>>

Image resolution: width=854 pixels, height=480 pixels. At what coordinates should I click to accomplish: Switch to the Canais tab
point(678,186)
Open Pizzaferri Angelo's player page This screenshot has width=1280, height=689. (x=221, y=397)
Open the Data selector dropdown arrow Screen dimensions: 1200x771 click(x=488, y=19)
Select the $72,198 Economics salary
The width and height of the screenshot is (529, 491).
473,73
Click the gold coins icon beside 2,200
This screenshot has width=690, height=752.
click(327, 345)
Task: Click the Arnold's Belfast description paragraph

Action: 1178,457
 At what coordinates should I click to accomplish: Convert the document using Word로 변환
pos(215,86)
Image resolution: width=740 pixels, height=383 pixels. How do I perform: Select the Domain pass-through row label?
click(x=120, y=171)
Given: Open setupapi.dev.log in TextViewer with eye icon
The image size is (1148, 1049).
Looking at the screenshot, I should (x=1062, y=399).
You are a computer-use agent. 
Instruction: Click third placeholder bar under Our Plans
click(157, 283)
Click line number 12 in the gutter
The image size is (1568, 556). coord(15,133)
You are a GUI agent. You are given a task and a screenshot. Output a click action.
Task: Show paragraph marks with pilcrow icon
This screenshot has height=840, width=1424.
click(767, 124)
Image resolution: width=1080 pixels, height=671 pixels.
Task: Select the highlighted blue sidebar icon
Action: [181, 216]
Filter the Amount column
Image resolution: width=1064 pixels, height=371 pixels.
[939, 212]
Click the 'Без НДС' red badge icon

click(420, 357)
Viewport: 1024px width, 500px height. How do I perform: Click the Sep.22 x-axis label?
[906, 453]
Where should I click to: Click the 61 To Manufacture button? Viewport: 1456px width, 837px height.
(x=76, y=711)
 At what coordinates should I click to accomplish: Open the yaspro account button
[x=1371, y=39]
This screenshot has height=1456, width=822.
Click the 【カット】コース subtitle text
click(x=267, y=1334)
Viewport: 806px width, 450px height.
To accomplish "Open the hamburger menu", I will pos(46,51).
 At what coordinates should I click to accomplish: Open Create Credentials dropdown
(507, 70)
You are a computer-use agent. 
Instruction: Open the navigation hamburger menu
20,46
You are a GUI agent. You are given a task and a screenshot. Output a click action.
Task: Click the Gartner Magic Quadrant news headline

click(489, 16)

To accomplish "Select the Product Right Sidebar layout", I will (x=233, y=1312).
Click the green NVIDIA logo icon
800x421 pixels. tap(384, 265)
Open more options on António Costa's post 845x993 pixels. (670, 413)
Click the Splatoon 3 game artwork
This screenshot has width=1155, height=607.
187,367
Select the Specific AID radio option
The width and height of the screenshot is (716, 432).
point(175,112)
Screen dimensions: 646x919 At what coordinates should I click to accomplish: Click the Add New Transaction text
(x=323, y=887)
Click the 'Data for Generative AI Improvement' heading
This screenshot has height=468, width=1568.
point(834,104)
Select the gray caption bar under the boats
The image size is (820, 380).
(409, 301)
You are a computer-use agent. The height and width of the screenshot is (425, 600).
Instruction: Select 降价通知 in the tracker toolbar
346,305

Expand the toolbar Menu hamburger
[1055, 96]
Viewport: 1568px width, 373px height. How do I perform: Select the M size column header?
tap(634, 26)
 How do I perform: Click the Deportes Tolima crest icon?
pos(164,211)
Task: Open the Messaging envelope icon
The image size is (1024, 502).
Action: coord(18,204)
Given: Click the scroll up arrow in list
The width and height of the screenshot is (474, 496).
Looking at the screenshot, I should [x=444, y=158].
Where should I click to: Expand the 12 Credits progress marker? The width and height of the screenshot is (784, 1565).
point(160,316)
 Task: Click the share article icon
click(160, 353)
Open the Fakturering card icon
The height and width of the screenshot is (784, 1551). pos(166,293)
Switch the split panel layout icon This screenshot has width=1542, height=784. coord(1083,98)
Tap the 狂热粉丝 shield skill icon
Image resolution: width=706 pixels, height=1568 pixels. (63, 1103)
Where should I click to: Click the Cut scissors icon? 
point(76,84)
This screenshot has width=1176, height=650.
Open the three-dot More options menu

<<

» **AIM OF THE TASK**:
Would you reproduce the entire listing, keeping every line as it is?

» **TASK RESPONSE**:
Image resolution: width=854 pixels, height=480 pixels. At what coordinates should I click to accomplish: Switch to the Canais tab
point(678,186)
Open Pizzaferri Angelo's player page This screenshot has width=1280, height=689. (x=221, y=397)
Open the Data selector dropdown arrow Screen dimensions: 1200x771 click(x=488, y=19)
Select the $72,198 Economics salary
The width and height of the screenshot is (529, 491).
473,73
Click the gold coins icon beside 2,200
This screenshot has width=690, height=752.
click(327, 345)
Task: Click the Arnold's Belfast description paragraph

Action: 1178,457
 At what coordinates should I click to accomplish: Convert the document using Word로 변환
pos(215,86)
Image resolution: width=740 pixels, height=383 pixels. How do I perform: Select the Domain pass-through row label?
click(x=120, y=171)
Given: Open setupapi.dev.log in TextViewer with eye icon
The image size is (1148, 1049).
Looking at the screenshot, I should (x=1062, y=399).
You are a computer-use agent. 
Instruction: Click third placeholder bar under Our Plans
click(157, 283)
Click line number 12 in the gutter
The image size is (1568, 556). coord(15,133)
You are a GUI agent. You are given a task and a screenshot. Output a click action.
Task: Show paragraph marks with pilcrow icon
This screenshot has height=840, width=1424.
click(767, 124)
Image resolution: width=1080 pixels, height=671 pixels.
Task: Select the highlighted blue sidebar icon
Action: [181, 216]
Filter the Amount column
Image resolution: width=1064 pixels, height=371 pixels.
[939, 212]
Click the 'Без НДС' red badge icon

click(420, 357)
Viewport: 1024px width, 500px height. How do I perform: Click the Sep.22 x-axis label?
[906, 453]
Where should I click to: Click the 61 To Manufacture button? Viewport: 1456px width, 837px height.
(x=76, y=711)
 At what coordinates should I click to accomplish: Open the yaspro account button
[x=1371, y=39]
This screenshot has height=1456, width=822.
Click the 【カット】コース subtitle text
click(x=267, y=1334)
Viewport: 806px width, 450px height.
To accomplish "Open the hamburger menu", I will pos(46,51).
 At what coordinates should I click to accomplish: Open Create Credentials dropdown
(507, 70)
You are a computer-use agent. 
Instruction: Open the navigation hamburger menu
20,46
You are a GUI agent. You are given a task and a screenshot. Output a click action.
Task: Click the Gartner Magic Quadrant news headline

click(489, 16)

To accomplish "Select the Product Right Sidebar layout", I will (x=233, y=1312).
Click the green NVIDIA logo icon
800x421 pixels. tap(384, 265)
Open more options on António Costa's post 845x993 pixels. (670, 413)
Click the Splatoon 3 game artwork
This screenshot has width=1155, height=607.
187,367
Select the Specific AID radio option
The width and height of the screenshot is (716, 432).
point(175,112)
Screen dimensions: 646x919 At what coordinates should I click to accomplish: Click the Add New Transaction text
(x=323, y=887)
Click the 'Data for Generative AI Improvement' heading
This screenshot has height=468, width=1568.
point(834,104)
Select the gray caption bar under the boats
The image size is (820, 380).
(409, 301)
You are a computer-use agent. The height and width of the screenshot is (425, 600).
Instruction: Select 降价通知 in the tracker toolbar
346,305

Expand the toolbar Menu hamburger
[1055, 96]
Viewport: 1568px width, 373px height. How do I perform: Select the M size column header?
tap(634, 26)
 How do I perform: Click the Deportes Tolima crest icon?
pos(164,211)
Task: Open the Messaging envelope icon
The image size is (1024, 502).
Action: coord(18,204)
Given: Click the scroll up arrow in list
The width and height of the screenshot is (474, 496).
Looking at the screenshot, I should [x=444, y=158].
Where should I click to: Expand the 12 Credits progress marker? The width and height of the screenshot is (784, 1565).
point(160,316)
 Task: Click the share article icon
click(160, 353)
Open the Fakturering card icon
The height and width of the screenshot is (784, 1551). pos(166,293)
Switch the split panel layout icon This screenshot has width=1542, height=784. coord(1083,98)
Tap the 狂热粉丝 shield skill icon
Image resolution: width=706 pixels, height=1568 pixels. (63, 1103)
Where should I click to: Click the Cut scissors icon? 
point(76,84)
This screenshot has width=1176, height=650.
Open the three-dot More options menu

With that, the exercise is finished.